Reading Assignment: pp. 3-25.

Review: Read the Chap. 1 Appendix section & sections concerning cell biology in the textbook. Also
review the supplemental chemistry information at the end of this part of the notes.

I. The science of biochemistry.

The ultimate goal of biochemistry is to explain all life processes in molecular detail.
Because life processes are performed by organic molecules the discipline of biochemistry relies
heavily on fundamental principles of organic chemistry and other basic sciences. It is of no
surprise that the first "biochemists" actually were organic chemists who specialized in the
chemistry of compounds derived from living organisms. The text provides an historical
overview of some of the key contributions of the early chemists, and of modern 20th century
biochemists who have lead the discipline to where it is today. Research endeavors such as the
human genome project ultimately owe their success to basic discoveries about the structure of
the DNA "double helix" by Watson & Crick and the development of DNA sequencing methods
by Fredrick Sanger.

II. The chemical basis of life.

The biomolecules such as proteins that are present in living organisms are carbon-based
compounds. Carbon is the third most abundant element in living organisms (relative abundance
H > O > C > N > P > S).

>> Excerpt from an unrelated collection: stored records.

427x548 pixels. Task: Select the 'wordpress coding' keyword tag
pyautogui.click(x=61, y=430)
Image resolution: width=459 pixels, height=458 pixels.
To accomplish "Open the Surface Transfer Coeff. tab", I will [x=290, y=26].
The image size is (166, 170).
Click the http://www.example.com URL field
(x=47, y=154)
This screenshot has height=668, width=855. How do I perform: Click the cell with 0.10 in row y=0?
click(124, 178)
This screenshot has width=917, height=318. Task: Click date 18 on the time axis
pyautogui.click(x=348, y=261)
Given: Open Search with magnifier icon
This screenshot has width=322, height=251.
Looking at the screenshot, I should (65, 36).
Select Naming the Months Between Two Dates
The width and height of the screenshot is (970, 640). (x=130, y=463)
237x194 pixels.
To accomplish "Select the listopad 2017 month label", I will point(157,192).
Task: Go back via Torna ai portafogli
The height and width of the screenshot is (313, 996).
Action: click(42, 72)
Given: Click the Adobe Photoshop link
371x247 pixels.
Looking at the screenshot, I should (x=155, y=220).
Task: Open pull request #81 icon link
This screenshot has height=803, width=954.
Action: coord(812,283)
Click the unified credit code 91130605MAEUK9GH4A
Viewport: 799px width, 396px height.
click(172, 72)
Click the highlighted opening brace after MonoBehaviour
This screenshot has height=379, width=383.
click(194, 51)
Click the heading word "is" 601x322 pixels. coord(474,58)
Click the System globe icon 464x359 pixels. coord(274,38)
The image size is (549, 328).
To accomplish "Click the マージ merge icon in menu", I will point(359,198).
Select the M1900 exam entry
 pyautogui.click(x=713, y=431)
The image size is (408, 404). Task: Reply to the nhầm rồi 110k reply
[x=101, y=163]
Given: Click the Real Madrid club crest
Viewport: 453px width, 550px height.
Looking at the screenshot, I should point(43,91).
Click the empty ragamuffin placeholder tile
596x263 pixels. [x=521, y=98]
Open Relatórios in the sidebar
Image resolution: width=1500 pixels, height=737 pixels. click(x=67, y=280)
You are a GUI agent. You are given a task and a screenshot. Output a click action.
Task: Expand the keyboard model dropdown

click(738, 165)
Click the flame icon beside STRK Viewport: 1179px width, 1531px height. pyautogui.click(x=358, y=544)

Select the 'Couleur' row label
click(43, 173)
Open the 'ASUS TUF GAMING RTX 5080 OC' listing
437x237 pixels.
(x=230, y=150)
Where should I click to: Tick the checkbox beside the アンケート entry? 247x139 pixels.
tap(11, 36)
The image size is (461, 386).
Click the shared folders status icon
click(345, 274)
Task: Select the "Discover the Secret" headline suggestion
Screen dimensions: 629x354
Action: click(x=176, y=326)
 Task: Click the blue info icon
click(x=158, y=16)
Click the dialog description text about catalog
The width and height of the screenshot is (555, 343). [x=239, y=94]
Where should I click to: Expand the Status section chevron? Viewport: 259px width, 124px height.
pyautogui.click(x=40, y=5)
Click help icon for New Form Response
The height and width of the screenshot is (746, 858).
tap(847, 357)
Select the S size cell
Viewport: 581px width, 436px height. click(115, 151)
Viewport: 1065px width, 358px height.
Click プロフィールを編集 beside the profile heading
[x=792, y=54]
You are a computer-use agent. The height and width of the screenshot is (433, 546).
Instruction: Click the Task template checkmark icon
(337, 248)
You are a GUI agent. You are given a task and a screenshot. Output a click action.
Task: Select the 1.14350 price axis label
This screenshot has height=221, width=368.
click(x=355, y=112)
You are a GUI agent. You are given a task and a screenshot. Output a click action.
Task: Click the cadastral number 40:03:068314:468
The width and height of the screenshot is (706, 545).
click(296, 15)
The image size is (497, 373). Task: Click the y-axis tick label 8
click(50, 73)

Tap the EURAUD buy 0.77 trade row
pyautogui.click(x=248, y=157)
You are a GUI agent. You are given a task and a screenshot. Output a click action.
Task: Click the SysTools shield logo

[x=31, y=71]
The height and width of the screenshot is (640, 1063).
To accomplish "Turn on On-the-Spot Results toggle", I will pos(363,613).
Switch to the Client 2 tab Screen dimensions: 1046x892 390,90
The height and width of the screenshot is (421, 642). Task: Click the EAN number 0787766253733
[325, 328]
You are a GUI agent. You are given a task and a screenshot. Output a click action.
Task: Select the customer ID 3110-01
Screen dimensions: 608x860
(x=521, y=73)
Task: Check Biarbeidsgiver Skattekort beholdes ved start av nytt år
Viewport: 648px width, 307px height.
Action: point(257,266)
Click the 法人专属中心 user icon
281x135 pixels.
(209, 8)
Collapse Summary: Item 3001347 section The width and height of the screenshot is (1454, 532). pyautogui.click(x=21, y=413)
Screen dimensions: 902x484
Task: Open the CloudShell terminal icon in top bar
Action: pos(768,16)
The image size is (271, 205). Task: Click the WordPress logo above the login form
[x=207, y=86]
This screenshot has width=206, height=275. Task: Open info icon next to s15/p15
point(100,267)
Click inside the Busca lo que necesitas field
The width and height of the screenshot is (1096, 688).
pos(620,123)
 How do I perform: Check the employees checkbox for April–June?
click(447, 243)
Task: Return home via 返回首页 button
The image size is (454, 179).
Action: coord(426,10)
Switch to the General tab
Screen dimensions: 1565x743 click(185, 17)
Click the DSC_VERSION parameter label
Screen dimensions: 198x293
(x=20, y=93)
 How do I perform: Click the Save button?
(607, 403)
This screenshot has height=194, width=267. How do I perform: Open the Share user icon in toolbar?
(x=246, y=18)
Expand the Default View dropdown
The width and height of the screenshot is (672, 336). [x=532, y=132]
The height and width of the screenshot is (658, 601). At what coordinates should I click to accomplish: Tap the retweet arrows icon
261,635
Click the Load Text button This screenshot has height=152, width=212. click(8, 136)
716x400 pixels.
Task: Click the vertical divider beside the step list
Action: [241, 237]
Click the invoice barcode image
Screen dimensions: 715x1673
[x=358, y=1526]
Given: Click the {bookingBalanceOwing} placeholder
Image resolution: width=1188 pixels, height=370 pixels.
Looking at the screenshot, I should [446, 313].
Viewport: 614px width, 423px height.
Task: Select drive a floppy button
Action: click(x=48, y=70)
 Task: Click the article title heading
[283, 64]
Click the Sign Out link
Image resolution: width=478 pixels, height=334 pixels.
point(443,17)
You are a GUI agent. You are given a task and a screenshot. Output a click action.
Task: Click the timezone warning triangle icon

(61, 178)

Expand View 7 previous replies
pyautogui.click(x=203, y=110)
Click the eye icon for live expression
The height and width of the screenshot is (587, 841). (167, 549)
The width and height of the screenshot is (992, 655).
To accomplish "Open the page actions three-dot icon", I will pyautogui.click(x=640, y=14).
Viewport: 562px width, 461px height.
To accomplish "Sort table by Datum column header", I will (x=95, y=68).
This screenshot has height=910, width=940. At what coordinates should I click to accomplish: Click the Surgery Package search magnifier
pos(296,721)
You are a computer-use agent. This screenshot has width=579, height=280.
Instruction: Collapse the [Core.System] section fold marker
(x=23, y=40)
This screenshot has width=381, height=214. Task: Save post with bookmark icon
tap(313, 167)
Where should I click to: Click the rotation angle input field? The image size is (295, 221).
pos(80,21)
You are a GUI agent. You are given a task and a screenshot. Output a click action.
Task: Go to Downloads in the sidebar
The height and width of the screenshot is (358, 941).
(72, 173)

Fig. 1.1. shows the 29 elements found in living organisms. The most
common ions are Ca+2, K+, Na+, Mg+2, and Cl-. The properties of biomolecules, such as shape
and chemical reactivity, are best described by the discipline of organic chemistry.

A. Representations of molecular structures.

Your text will use skeletal, ball & stick, and space-filling models to show molecular
structures. Therefore, you must be familiar with each of these types of representations. Skeletal
and ball & stick models are good for showing the positions of nuclei in organic compounds.
Space-filling models show van der Waals radii of the atoms in molecules, i.e., the surfaces of
closest possible approach by neighboring molecules.

B. Chemical bonding.

If necessary, please review the supplemental notes at the end of this section concerning
the atomic and molecular (bonding) orbitals of carbon, nitrogen, and oxygen. sp3 and sp2
molecular orbitals are the most prevalent in biomolecules. The orientations of bonding orbitals in
space ultimately determine the shapes of biomolecules.

, C. Functional groups.

The chemical reactions of biomolecules are dictated by the functional groups they
contain. Fig. 1.2. shows the general formulas of common organic compounds and functional
groups that will be encountered constantly in the proteins, carbohydrates, nucleic acids and
simple metabolites you will study. You should be familiar with the structure, charge properties,
polarity, and basic chemical reactivity of all of these compounds and functional groups.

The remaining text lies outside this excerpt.